Io ed Eracleo ci incontrammo a metà strada, in un piccolo spazio libero ad un soffio dal cancello aperto. Vidi Cronyos gettare uno sguardo nella mia direzione e sussurrare qualcosa all’orecchio di Deimos, forse ripensando alla scenata di fronte all’Ospedale. Fobos, invece, voltò appena lo sguardo, mentre recitava la formula di commiato per l’ennesimo cadavere.
-Caporale! Meno male che sta bene! -, esclamai, prodigandomi nel consueto saluto militare. Eracleo mi fissò per qualche secondo, le mani strette attorno al corpo. Poi, fregandosene dell’etichetta, mi gettò le braccia al collo, stringendomi con energia. Sentii il lezzo del sangue e del sudore, oltre che della polvere da sparo e della morte.
-C’è mancato poco che non tornassi-, mormorò affondando il viso nel mio collo e inspirando profondamente. – Non hai idea di cosa abbiamo dovuto affrontare al Vallum-.
Lo afferrai per le spalle, certa che avessimo un milione di cose da raccontarci: volevo sapere tutto di quello che Eracleo aveva visto, nei minimi dettagli. Ma quello non era il momento adatto.
-Questo è un giorno triste per la nostra Accademia, ma è anche un nuovo inizio-, tuonò Cronyos, inerpicatosi su un palchetto improvvisato. Parlava a voce alta, con il petto gonfio e un’espressione severa sul viso. – Oggi abbiamo perso una battaglia, e molti dei nostri amici sono caduti sul campo. Non ci aspettavamo nulla del genere, ma ora sappiamo come agire! Ci è servito da lezione-.
Deimos salì sulle casse di legno assieme allo Stratega e, con lo sguardo di una pantera, abbracciò tutto l’uditorio con gli occhi. – Compagni, i funerali avranno luogo tra due giorni, dopo che le salme saranno state riconosciute e portate al Tempio per la beatificazione.
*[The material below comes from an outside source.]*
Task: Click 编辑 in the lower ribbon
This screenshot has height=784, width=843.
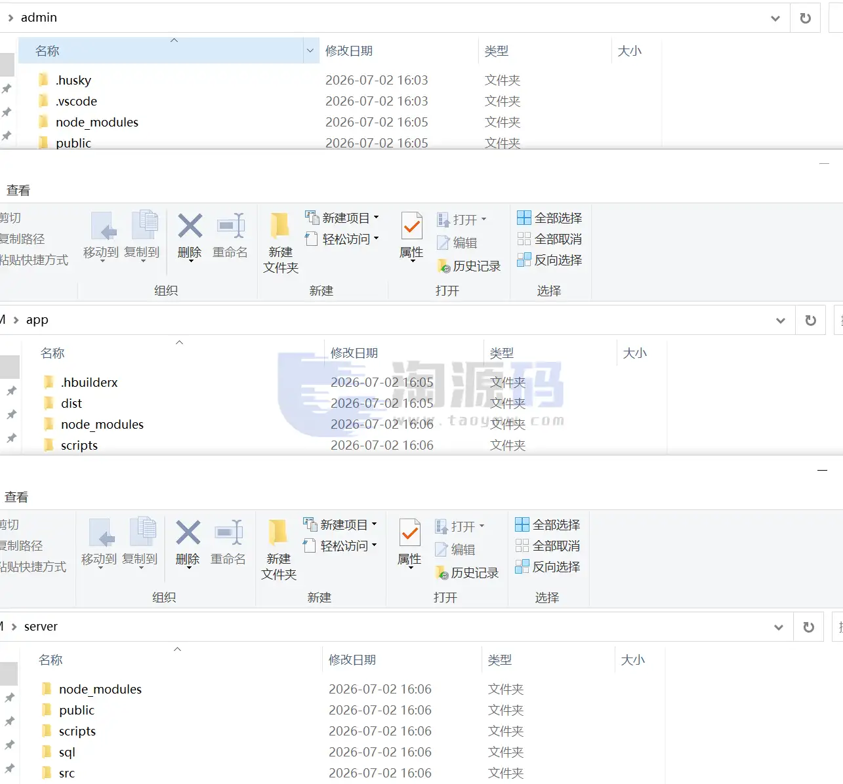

Le pire verranno accese la sera stessa e dopo il compianto funebre, come è tradizione nell’Esercito di Elladia, ci concederemo una serata di svago per inneggiare alla nuova e meravigliosa vita che attende i nostri uomini nell’Aldilà-
L’ultimo salire sul piedistallo, dopo che Deimos ne fu sceso, fu Fobos che squadrò il circondario con aria assente. Spettava a lui la formula di rito finale.
-Fortuna fortes metuit, ignavos premit*-, recitò, con la mano sul petto e lo sguardo diretto ai corpi fasciati che erano stesi, senza vita, sulle barelle.
Gli astanti ripeterono la frase per tre volte e per tre volte si colpirono il petto. Poi Cronyos scivolò giù dal palco e guardò nella mia direzione. Il suo sguardo era una commistione di preoccupazione e apprensione, ma c’era anche qualcosa d’altro che si celava dietro le sue iridi misteriose. Sbirciai la sua aura senza che se ne accorgesse e mi stupii di ciò che vidi: Cronyos non si fidava affatto di me.

 

*La Fortuna teme i forti, mentre schiaccia i paurosi.